Then came Hurricane Fain.
The walkout led by United Auto Workers President Shawn Fain at three General Motors Co., Ford Motor Co. and Stellantis NV factories is no ordinary labor-versus-industry clash. The 54-year-old former Chrysler electrician is pushing for a dramatic reset of the wage scales and working conditions that would meaningfully change the economics of car manufacturing. He’s taken aback executives with eye-watering demands for 40% pay increases over the next four years and a 32-hour work week — unheard of in American manufacturing.
Just as jarring has been Fain’s unconventional negotiating style. Instead of following decades of precedent and targeting one company at a time, Fain has taken on all three companies employing 146,000 union members at once. He’s inflicting significant damage by disrupting truck and sport utility vehicle output, while taking pains not to burn through too much of the UAW’s strike fund. He’s left himself the option to bring down even more lucrative pickup plants, if need be.
Two days before the strike deadline, Fain even stood up auto industry royalty, failing to show up for a bargaining session with Bill Ford, the great-grandson of Henry. “We’ve never seen anything like this,” said Ford Chief Executive Officer Jim Farley.
The UAW’s aggressiveness in many ways reflects the more assertive mood of the American worker, who’s anxious about job security in the age of artificial intelligence and angry about an ever-growing wealth gap. In this summer of strikes that’s seen Hollywood writers and actors walk off their jobs, and workers at companies as varied as Starbucks, Amazon, Apple and Microsoft all vote to unionize in the last two years, the UAW drama has taken on broader significance.
Fain’s combative stance is risky. If workers sacrifice for months, throwing their lives and others’ into disarray, only to end up having to accept something much closer to what the companies have been offering, they could serve as just the sort of cautionary tale managers use to try to dissuade workers from unionizing in the first place.

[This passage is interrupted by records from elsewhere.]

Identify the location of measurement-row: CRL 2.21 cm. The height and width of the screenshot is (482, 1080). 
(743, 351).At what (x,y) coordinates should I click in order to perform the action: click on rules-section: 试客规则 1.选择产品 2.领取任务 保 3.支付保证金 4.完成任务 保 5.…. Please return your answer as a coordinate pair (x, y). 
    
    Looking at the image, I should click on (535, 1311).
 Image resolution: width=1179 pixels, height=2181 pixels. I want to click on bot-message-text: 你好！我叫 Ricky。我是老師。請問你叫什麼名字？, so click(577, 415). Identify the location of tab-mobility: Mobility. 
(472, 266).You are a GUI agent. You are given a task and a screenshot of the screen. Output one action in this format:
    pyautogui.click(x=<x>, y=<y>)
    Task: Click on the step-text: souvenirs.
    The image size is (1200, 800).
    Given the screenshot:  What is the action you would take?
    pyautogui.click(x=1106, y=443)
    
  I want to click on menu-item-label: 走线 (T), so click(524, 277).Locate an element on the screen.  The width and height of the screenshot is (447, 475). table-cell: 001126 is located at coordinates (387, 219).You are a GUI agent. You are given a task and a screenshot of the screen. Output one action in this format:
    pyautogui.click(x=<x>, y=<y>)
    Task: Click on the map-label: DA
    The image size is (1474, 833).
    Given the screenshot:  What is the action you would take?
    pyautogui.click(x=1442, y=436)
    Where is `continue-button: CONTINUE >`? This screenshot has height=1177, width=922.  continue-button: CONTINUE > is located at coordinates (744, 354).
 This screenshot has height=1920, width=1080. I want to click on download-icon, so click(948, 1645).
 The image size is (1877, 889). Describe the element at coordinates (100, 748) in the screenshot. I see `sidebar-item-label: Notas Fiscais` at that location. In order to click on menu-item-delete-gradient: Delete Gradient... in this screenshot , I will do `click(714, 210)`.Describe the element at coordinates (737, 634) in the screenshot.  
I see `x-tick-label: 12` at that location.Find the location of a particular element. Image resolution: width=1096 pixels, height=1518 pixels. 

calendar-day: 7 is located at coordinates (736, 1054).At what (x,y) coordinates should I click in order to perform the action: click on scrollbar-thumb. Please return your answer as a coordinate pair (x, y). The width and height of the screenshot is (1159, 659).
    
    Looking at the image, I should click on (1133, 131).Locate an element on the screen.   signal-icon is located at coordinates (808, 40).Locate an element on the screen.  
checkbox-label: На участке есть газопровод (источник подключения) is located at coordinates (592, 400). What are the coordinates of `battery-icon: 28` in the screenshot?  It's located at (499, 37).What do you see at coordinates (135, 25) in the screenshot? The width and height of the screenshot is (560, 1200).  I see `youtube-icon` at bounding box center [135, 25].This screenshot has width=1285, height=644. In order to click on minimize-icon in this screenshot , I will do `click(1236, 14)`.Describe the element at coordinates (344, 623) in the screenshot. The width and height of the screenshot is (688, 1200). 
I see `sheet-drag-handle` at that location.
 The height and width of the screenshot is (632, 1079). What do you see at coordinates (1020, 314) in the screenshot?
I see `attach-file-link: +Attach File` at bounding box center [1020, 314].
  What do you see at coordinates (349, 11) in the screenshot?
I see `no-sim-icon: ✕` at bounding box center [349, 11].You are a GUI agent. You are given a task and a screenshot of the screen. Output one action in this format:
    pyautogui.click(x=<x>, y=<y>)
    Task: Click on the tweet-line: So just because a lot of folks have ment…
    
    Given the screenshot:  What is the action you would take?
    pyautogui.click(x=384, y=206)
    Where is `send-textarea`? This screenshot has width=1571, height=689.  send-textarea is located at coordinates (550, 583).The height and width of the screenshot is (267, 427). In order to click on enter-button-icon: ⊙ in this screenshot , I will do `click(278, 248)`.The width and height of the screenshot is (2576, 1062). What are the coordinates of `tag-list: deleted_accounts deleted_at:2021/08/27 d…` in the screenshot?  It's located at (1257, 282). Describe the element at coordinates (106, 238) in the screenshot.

The UAW strike also is perilous for President Joe Biden, who’s made building an EV and battery manufacturing industry a pillar of his economic agenda. Can he live up to his own billing as the most pro-union president in history, without compromising the competitiveness of the U.S. auto industry against lower-cost rivals, led by China?
“If the union has taken a more militant turn and is punished for it successfully, that will intimidate workers across the board,” said University of Chicago historian Gabriel Winant. “If they win, it will augment the message that is already circulating with greater frequency: that now is the moment that workers have leverage.”
Leverage has been in short supply on the labor side of Detroit bargaining tables for decades. The once-dominant GM, Ford and Chrysler faced one crisis after another, starting with the 1970s oil price shock and emergence of more fuel-efficient compact cars from Germany and Japan. Chrysler needed a bailout to make it to the 1980s, when import quotas led the likes of Honda and Toyota to set up plants across the country that the UAW tried and failed to organize.